Editing webtext is like editing poetry. Space is essential, so every word has to hold its own and be the best choice.
Kilian makes some fair points and has some nice lists in chapter five of Writing for the Web. I'll share some pointers of my own.
To edit your text, move it into a new word processing document. Swap the font out and mess with the layout. Then let it sit. Don't look at or think about it for a while, and it'll be fresh and new when you come back to it (and see all your mistakes!). Kilian suggests printing it out, double spacing, increasing the font size, and changing the font. However, I don't see a reason to have to retype all those changes and waste paper. Then again, I grew up using computers so I'm more comfortable editing on screens.

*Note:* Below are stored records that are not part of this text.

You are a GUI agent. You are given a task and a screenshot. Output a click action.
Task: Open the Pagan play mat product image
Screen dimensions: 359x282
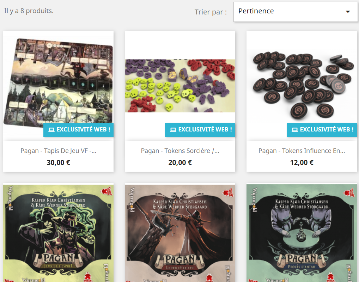(59, 86)
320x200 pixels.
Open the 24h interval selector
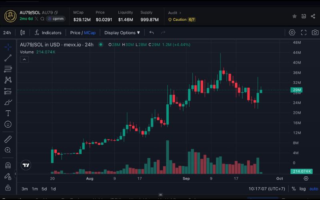point(7,32)
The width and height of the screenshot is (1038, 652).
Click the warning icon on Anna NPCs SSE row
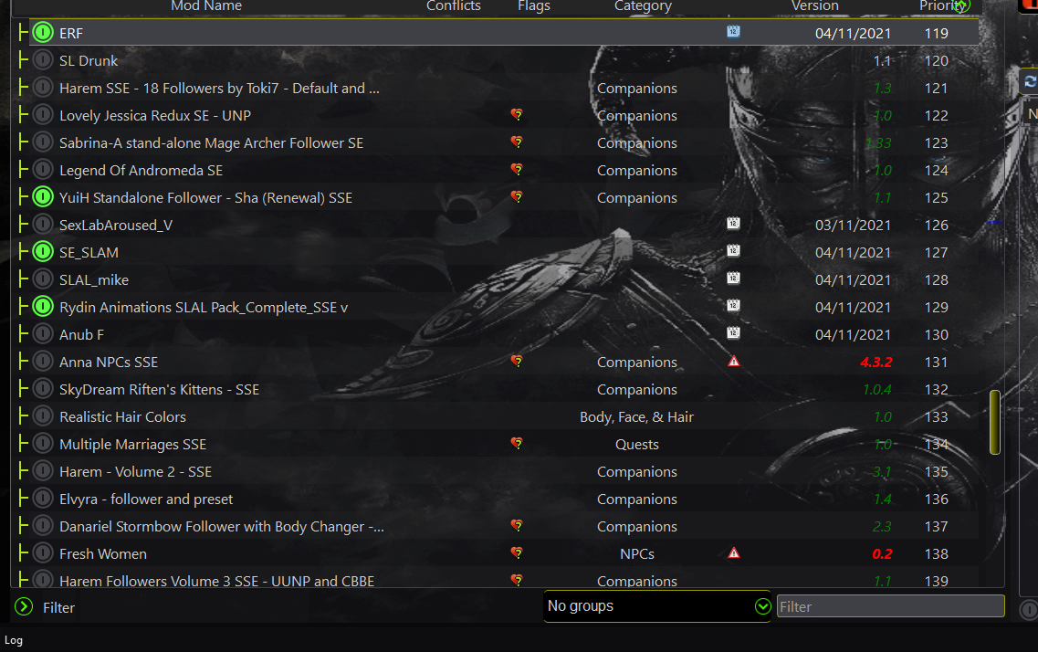click(x=733, y=362)
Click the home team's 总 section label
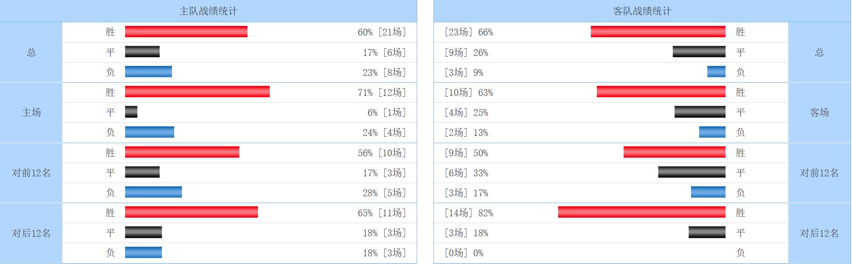 tap(31, 52)
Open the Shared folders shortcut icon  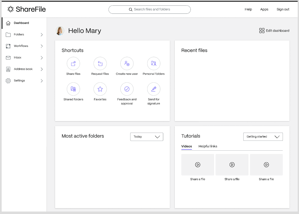73,89
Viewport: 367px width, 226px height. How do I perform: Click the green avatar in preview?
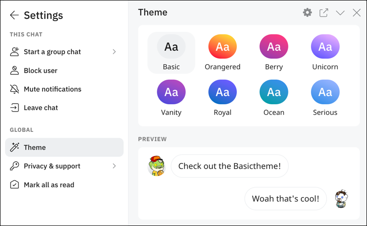click(x=157, y=166)
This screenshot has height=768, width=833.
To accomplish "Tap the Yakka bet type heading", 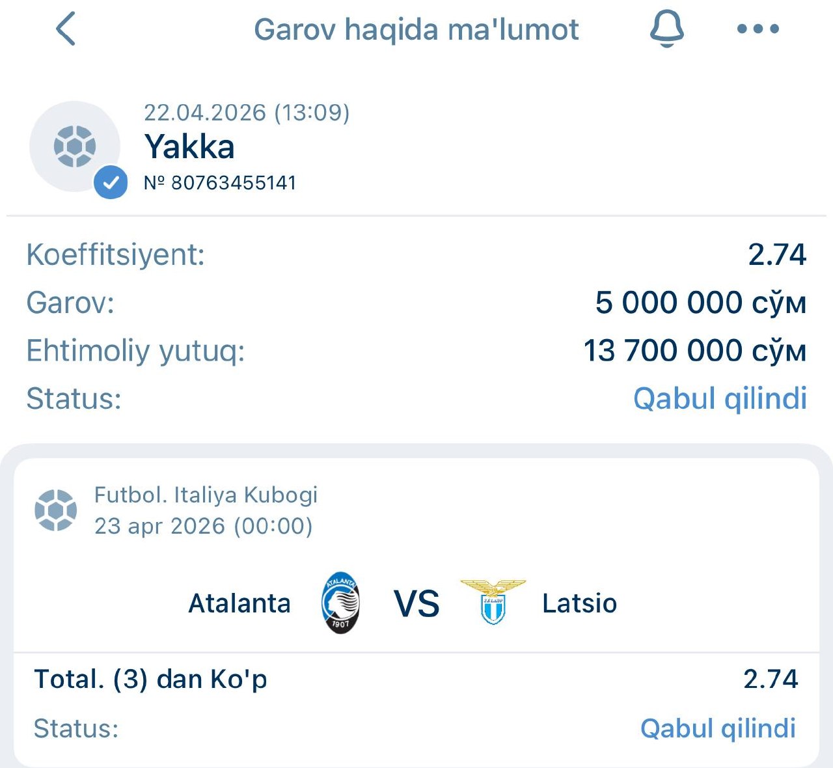I will point(189,146).
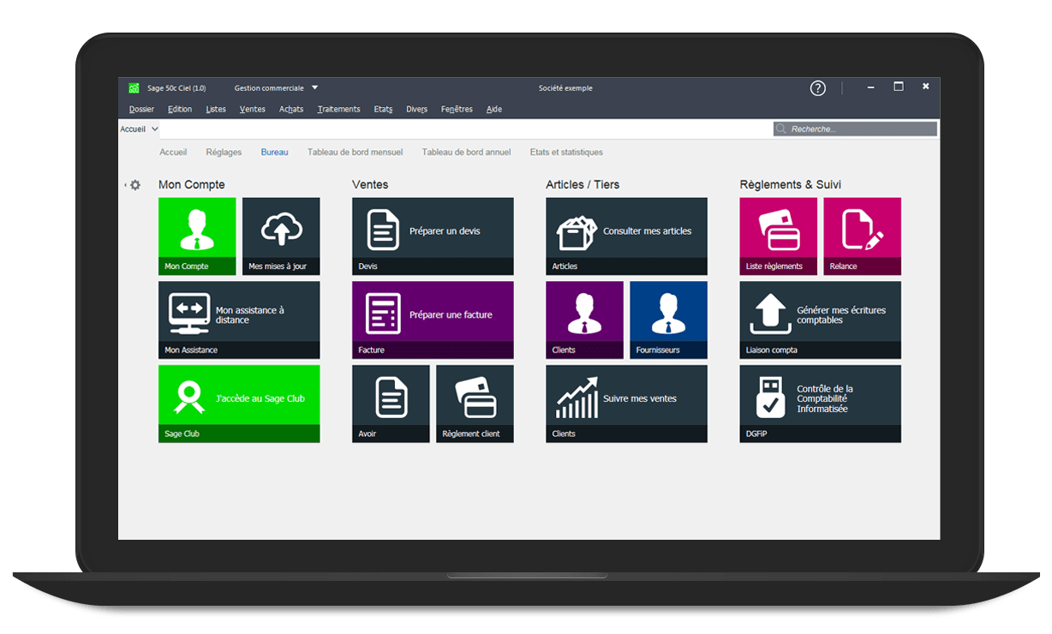Click inside the Recherche search field
Screen dimensions: 1052x634
click(852, 128)
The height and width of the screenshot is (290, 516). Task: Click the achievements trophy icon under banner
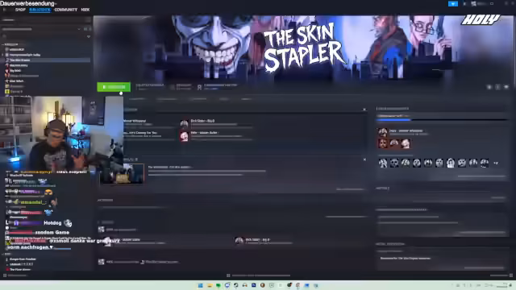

A large section of the chapter lists abbreviations and terms for web writing. My advice: if you have to look it up, don't use it. If English is your second language, check out resources online or get a hard copy text to refer to. This is a nice start and easy skim list, but I'm not really sure how useful it is in the long run. Depending on your major and the purpose of your website, most of the stuff on this list you'll never run into - and you could easily do a websearch for it if you did.
Kilian also gives some advice that can be boiled down to the following: don't be an offensive jerk, don't ramble on with unnecessary junk, watch out for confusion from dialect/terminology if you have a global audience, and hyphenate to avoid confusion if you must.
Just don't sacrifice your style for the sake of appealing to a larger audience. Most websites get little traffic. Find your niche and write what your fans want. If you get famous, then you can think about appealing to huge audiences... but realistically, you probably won't get so much traffic that you have to worry about it. Just be an accessible, not-outrageously-offensive version of yourself.